TASK INSTRUCTIONS: Pull out each line of the rows below that contains the word "dimensions".

DATA FOR PROCESSING:
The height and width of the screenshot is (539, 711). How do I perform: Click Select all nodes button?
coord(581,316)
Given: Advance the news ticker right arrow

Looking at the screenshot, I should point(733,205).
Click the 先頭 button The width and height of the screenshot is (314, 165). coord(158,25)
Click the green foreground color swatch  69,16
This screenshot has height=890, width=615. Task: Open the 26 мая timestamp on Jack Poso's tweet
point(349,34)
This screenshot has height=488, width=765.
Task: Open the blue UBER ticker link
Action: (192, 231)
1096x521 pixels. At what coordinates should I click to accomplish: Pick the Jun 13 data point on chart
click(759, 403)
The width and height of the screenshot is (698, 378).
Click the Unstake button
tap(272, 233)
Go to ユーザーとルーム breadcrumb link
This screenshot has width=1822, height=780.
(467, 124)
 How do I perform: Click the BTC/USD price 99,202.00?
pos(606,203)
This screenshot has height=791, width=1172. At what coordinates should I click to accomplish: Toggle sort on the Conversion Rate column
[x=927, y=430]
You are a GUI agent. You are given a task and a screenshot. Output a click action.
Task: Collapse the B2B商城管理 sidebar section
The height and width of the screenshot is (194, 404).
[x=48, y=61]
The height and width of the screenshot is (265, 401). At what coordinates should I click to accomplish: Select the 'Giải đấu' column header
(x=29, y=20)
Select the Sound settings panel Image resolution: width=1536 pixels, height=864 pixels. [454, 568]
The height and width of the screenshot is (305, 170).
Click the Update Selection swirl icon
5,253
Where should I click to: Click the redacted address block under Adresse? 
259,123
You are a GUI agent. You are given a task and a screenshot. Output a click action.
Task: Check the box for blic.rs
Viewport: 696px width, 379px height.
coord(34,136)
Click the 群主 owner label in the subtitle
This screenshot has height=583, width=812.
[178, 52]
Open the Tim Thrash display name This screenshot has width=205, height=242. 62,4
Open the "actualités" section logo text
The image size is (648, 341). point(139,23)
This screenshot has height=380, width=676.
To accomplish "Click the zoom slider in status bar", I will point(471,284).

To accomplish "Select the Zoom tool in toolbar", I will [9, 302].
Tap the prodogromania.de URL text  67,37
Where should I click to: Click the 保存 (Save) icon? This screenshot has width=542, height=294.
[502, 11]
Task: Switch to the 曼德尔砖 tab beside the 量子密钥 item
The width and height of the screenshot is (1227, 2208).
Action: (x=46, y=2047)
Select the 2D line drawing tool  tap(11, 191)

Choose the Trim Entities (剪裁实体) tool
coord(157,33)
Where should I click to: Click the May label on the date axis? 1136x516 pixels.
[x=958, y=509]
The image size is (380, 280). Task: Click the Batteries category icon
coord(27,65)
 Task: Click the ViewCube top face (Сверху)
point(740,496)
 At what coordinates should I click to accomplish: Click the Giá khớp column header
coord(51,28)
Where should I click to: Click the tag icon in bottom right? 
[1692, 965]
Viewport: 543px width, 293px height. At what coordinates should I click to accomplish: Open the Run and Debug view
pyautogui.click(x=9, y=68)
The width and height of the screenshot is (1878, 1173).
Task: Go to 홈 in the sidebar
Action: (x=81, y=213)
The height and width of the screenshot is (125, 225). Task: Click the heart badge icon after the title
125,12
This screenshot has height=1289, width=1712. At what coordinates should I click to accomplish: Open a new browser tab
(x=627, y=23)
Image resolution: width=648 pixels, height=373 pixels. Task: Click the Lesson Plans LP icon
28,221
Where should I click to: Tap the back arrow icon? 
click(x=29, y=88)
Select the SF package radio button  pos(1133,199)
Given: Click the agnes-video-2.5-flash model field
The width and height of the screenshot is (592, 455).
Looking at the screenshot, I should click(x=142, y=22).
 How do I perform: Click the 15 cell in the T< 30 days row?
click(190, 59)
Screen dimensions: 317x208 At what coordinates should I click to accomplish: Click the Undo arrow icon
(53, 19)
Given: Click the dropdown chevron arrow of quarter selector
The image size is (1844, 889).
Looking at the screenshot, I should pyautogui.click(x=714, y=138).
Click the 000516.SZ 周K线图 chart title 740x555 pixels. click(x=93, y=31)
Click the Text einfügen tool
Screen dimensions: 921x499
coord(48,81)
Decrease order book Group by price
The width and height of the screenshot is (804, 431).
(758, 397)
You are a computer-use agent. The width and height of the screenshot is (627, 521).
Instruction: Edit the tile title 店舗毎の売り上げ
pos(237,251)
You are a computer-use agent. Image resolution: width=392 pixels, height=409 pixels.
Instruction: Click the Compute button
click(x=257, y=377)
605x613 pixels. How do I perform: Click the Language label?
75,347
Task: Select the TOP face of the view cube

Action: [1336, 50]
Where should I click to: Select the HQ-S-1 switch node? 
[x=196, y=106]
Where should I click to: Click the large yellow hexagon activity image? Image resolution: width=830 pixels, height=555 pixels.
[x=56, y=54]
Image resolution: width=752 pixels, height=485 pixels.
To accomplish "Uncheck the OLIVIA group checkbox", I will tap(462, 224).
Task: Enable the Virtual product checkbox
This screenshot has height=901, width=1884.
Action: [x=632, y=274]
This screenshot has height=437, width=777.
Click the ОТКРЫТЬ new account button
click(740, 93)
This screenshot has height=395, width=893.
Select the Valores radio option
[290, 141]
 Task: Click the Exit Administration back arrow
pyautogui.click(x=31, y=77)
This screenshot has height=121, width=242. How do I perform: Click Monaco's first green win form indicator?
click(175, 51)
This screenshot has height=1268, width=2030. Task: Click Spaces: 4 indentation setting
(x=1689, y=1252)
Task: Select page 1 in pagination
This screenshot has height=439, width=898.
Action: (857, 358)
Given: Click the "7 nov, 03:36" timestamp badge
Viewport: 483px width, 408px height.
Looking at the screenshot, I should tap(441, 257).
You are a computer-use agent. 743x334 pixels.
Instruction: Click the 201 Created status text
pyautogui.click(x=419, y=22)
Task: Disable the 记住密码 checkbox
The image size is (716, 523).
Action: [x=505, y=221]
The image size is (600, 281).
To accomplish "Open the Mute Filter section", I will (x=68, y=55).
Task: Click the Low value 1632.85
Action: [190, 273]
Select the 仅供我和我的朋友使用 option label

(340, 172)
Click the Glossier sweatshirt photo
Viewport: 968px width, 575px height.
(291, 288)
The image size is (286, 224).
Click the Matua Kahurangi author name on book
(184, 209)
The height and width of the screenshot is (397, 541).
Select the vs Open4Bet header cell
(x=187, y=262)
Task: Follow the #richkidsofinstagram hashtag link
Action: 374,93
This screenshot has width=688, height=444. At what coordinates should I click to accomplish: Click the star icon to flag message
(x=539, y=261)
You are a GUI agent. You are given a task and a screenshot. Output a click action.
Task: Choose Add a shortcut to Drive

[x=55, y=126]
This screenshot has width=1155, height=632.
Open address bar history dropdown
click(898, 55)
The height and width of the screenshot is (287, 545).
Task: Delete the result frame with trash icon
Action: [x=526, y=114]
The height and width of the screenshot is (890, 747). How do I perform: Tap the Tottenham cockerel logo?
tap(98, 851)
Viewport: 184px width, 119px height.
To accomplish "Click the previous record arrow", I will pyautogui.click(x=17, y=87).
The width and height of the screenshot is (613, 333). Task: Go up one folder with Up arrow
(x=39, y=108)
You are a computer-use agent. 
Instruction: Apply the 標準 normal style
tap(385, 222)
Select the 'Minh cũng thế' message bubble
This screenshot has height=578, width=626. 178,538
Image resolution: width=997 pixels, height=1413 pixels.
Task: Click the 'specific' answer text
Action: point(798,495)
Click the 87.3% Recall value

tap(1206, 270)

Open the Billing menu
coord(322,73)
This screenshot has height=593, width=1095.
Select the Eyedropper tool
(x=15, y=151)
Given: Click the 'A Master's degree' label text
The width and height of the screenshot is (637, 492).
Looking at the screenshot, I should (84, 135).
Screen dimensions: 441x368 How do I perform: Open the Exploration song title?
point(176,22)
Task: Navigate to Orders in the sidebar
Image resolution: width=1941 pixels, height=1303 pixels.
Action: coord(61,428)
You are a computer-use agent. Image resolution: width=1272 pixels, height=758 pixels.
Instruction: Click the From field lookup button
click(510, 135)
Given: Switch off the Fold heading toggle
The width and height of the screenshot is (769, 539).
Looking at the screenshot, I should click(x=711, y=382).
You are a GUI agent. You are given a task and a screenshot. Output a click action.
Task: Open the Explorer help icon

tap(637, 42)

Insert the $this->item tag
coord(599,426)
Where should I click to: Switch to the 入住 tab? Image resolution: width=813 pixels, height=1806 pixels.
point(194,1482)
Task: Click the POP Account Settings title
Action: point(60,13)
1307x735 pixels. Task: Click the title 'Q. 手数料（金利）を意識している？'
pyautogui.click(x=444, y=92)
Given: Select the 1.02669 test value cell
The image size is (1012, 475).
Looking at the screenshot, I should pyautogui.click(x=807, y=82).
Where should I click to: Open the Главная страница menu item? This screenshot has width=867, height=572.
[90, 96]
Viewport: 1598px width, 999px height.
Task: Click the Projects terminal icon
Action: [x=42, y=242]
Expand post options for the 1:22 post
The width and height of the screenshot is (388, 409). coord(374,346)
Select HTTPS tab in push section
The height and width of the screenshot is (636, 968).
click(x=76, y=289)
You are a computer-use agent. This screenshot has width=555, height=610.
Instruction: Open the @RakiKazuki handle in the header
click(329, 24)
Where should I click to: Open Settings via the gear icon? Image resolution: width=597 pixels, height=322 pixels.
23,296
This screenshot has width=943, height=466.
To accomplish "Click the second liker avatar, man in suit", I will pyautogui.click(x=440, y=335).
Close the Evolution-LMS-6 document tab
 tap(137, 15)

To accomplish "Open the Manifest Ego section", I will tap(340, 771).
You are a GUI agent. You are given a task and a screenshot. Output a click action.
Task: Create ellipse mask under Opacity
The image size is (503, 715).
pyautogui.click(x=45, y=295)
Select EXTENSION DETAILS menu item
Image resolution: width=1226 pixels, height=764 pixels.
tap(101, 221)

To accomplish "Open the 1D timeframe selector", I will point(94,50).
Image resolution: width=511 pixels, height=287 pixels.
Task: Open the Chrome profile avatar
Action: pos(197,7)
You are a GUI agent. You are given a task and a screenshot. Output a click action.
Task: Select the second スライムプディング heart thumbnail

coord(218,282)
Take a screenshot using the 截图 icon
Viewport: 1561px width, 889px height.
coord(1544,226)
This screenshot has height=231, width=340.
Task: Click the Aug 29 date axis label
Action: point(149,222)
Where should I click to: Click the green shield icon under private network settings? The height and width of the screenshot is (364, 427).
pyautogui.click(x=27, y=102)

WRITTEN RESPONSE:
Screen dimensions: 317x208 At what coordinates should I click to accomplish: Click the Undo arrow icon
Screen dimensions: 921x499
Screen dimensions: 441x368 How do I perform: Open the Exploration song title?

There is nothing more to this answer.